Except it doesn’t. The US’ most watched TV show of the 2012-2013 season was NCIS, a procedural drama series about a team of special agents from the Naval Criminal Investigative Service. Maybe the men in uniform appeal to the female demographic, and the cast is easy enough to look at – but is it sexy? We think not. Second-ranked Sunday Night Football aside, the other shows that round out the top five are just as unlikely – The Big Bang Theory, NCIS: Los Angeles (you again!) and Person Of Interest. That’s geeky bromances, an NCIS spin-off, and another procedural type that, instead of solving crimes, seeks to prevent them. You could probably make half a case for The Big Bang Theory’s Penny, who is played by the cute and sometimes busty Kaley Cuoco, and Person of Interest‘s John Reece, if you can get over the fact that Jim Caviezel is the same actor who played Jesus Christ. But we think you’ll agree: sex icons they aren’t.
Then there’s the CSI: Crime Scene Investigation franchise, also known as CSI: Las Vegas, which was recognised at last year’s Monte Carlo Television Festival as the most-watched TV show in the world – for the fifth time in seven years (based on statistics from Eurodata TV Worldwide). The police procedural drama has spawned two spin-offs, CSI: NY and CSI: Miami, which lasted a stunning nine and ten seasons respectively before being laid to rest. CSI: Crime Scene Investigation, meanwhile, is 14 seasons strong and still going.
So here’s the surprising conclusion: sex doesn’t sell on TV; or at least, not as well as one would think. Instead, well written dramas, brilliant comedy and grisly murders (presumably as long as they are solved or prevented) are proving themselves rulers of the roost. At a time when the TV industry is consistently producing higher quality entertainment than their movie counterparts, it’s good to know viewers are discerning enough to appreciate great work when they see it. Turns out that, at the end of a long day, people just want to kick back, relax and be properly entertained. None of that easy-way-out sex stuff, thanks.

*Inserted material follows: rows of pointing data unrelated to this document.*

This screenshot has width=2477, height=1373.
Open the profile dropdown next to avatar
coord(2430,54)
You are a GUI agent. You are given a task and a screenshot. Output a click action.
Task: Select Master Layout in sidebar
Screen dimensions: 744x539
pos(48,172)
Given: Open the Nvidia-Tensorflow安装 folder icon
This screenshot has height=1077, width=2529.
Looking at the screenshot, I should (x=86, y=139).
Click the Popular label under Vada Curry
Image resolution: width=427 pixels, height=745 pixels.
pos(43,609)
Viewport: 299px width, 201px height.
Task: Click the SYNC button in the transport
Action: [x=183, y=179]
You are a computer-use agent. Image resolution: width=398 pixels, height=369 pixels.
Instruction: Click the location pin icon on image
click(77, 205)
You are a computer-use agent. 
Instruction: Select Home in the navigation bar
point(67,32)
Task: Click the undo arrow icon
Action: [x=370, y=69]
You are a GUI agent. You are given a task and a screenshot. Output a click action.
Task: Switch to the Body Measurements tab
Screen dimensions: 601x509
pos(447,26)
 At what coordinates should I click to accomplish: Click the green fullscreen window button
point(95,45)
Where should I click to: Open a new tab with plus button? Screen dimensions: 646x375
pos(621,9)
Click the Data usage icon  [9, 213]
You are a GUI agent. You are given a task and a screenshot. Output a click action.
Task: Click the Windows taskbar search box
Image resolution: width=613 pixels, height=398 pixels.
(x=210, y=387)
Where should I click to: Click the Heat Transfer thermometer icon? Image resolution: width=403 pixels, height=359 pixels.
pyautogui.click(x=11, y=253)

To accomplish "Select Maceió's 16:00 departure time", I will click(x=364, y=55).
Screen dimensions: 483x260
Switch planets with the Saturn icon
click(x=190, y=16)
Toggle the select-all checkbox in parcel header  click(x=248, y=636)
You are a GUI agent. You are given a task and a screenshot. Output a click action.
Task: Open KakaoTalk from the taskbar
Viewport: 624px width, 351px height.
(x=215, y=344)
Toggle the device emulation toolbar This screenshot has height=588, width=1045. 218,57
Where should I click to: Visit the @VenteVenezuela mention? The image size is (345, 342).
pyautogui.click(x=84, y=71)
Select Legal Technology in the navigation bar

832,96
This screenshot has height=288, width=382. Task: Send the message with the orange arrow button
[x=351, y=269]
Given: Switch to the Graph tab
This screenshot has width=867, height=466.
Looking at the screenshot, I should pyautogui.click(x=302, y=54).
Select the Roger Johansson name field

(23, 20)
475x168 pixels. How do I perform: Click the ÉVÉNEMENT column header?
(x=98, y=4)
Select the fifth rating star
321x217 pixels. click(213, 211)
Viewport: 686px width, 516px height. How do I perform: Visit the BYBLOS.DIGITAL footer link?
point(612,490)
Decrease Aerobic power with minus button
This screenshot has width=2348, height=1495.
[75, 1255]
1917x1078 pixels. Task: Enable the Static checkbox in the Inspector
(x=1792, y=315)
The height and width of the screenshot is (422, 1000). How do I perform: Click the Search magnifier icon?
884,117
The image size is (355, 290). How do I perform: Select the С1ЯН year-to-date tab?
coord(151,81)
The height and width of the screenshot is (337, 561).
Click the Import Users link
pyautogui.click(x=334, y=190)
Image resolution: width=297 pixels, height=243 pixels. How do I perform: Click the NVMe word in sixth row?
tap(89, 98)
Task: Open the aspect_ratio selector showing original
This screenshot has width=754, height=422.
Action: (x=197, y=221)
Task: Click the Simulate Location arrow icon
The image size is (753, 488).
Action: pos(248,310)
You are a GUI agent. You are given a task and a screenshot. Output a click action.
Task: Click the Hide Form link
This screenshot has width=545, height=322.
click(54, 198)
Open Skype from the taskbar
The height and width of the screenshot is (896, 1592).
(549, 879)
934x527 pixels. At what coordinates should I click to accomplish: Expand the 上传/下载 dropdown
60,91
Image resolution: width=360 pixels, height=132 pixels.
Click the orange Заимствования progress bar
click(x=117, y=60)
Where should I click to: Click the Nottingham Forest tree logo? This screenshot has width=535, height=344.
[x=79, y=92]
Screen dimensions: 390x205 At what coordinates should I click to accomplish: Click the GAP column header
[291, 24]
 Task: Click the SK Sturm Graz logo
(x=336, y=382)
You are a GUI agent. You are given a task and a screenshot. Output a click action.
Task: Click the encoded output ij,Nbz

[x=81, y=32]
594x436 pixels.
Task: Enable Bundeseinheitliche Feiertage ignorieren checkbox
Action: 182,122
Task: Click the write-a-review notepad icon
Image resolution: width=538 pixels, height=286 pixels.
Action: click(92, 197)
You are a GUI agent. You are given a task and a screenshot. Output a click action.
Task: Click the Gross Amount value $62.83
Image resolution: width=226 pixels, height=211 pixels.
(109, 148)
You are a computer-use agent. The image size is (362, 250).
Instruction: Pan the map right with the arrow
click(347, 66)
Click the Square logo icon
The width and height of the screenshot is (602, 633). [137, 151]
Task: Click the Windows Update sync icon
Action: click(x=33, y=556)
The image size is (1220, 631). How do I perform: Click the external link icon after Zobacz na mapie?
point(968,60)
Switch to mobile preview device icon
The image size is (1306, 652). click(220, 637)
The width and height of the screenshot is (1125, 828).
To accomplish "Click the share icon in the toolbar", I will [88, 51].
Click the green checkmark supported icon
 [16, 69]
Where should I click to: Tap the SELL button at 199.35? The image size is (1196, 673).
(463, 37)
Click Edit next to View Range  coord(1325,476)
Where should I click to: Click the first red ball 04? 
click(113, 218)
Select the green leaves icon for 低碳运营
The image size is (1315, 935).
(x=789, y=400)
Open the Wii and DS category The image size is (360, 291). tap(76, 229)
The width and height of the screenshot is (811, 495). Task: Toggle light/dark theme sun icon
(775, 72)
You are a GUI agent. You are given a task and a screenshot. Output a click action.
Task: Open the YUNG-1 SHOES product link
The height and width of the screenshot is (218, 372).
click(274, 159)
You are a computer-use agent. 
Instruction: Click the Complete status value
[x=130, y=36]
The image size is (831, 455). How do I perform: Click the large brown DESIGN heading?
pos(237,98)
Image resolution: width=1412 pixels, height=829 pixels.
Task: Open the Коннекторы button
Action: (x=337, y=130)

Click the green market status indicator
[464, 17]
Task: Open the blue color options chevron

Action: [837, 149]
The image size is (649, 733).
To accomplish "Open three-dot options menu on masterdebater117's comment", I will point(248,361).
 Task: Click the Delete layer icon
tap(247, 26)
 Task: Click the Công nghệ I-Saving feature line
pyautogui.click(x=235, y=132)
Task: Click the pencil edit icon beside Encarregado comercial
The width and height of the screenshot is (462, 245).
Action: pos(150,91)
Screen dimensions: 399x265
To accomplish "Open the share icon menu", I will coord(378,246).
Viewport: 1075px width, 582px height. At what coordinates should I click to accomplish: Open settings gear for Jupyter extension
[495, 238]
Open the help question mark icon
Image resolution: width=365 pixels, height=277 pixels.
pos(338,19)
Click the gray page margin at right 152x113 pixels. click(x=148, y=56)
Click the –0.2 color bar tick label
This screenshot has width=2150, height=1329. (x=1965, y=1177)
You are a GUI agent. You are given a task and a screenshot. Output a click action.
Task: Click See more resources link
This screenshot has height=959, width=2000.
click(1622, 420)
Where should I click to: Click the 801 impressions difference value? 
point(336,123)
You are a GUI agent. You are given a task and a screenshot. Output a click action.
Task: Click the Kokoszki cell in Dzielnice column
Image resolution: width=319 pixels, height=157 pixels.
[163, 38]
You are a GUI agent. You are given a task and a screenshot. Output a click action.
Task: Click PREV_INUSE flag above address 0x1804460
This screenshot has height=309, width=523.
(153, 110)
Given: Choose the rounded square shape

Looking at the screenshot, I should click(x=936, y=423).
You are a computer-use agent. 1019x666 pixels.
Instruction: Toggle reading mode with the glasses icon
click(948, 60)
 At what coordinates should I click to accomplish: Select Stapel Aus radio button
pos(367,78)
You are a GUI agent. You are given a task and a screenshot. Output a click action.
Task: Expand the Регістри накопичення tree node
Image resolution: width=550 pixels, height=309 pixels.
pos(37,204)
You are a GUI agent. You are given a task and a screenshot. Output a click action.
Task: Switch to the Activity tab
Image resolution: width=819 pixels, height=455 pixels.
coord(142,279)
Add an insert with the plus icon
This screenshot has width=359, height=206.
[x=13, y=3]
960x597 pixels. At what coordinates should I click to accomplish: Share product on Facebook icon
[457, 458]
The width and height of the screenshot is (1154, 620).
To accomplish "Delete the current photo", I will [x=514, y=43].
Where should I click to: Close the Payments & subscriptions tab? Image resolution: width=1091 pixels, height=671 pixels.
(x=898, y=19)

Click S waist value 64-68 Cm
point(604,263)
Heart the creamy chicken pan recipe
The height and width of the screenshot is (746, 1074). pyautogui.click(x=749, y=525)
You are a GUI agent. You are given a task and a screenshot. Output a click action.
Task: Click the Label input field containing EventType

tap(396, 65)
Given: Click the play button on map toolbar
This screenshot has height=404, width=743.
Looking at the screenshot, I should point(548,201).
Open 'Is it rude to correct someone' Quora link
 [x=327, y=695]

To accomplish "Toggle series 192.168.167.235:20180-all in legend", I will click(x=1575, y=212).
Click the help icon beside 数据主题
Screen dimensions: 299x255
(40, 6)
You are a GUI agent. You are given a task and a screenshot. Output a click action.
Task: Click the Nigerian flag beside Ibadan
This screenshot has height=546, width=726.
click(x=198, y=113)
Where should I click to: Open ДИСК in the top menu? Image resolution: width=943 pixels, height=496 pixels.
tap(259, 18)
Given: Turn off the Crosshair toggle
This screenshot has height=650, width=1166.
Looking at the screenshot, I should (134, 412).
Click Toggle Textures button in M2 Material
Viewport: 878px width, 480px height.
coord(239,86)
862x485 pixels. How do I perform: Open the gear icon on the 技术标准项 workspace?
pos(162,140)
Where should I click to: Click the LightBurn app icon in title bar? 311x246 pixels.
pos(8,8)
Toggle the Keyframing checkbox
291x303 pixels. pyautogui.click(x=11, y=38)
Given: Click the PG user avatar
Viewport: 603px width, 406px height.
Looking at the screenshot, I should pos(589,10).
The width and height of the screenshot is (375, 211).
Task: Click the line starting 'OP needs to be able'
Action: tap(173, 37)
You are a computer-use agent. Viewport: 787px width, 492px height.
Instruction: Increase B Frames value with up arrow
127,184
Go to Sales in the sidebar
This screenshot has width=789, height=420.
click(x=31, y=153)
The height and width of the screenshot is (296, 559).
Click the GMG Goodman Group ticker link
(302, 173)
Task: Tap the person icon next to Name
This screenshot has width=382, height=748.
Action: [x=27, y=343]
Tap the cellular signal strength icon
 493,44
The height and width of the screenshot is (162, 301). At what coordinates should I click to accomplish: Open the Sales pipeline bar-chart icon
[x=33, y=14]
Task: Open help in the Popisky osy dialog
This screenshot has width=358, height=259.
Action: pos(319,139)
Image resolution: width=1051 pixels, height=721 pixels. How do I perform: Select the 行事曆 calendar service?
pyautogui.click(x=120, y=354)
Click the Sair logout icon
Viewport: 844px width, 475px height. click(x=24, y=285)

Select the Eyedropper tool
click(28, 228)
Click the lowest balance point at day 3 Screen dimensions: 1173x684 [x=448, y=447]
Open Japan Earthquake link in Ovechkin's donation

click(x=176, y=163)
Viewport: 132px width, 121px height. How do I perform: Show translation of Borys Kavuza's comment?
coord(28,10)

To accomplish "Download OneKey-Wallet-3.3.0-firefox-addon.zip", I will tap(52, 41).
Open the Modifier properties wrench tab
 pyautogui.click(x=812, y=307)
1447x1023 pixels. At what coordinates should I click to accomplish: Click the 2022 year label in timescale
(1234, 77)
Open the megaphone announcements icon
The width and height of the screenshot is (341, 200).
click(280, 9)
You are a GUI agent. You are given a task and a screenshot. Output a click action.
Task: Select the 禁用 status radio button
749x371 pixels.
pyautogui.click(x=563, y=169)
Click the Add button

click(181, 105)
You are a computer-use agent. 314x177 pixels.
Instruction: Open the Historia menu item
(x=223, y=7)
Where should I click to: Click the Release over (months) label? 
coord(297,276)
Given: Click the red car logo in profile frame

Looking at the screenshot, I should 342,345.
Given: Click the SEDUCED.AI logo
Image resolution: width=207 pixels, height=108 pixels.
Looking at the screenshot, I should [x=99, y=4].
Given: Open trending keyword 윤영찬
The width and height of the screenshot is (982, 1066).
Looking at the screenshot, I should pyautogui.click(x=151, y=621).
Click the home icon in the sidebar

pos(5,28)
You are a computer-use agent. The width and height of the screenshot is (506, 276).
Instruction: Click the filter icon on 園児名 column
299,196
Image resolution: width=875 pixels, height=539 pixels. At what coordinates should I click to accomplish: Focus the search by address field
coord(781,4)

Of course, there will always be those who won’t stop keeping up with the Kardashians or know Honey Boo Boo isn’t a type of cereal; but, overall, we reckon there’s hope for humanity yet. As for Vergara, she may be a scintillatingly sexy Colombian with an exotic accent and a blessed penchant for murdering the English language, but she’s also a talented actress. Just look at her three Golden Globe and four Emmy nominations.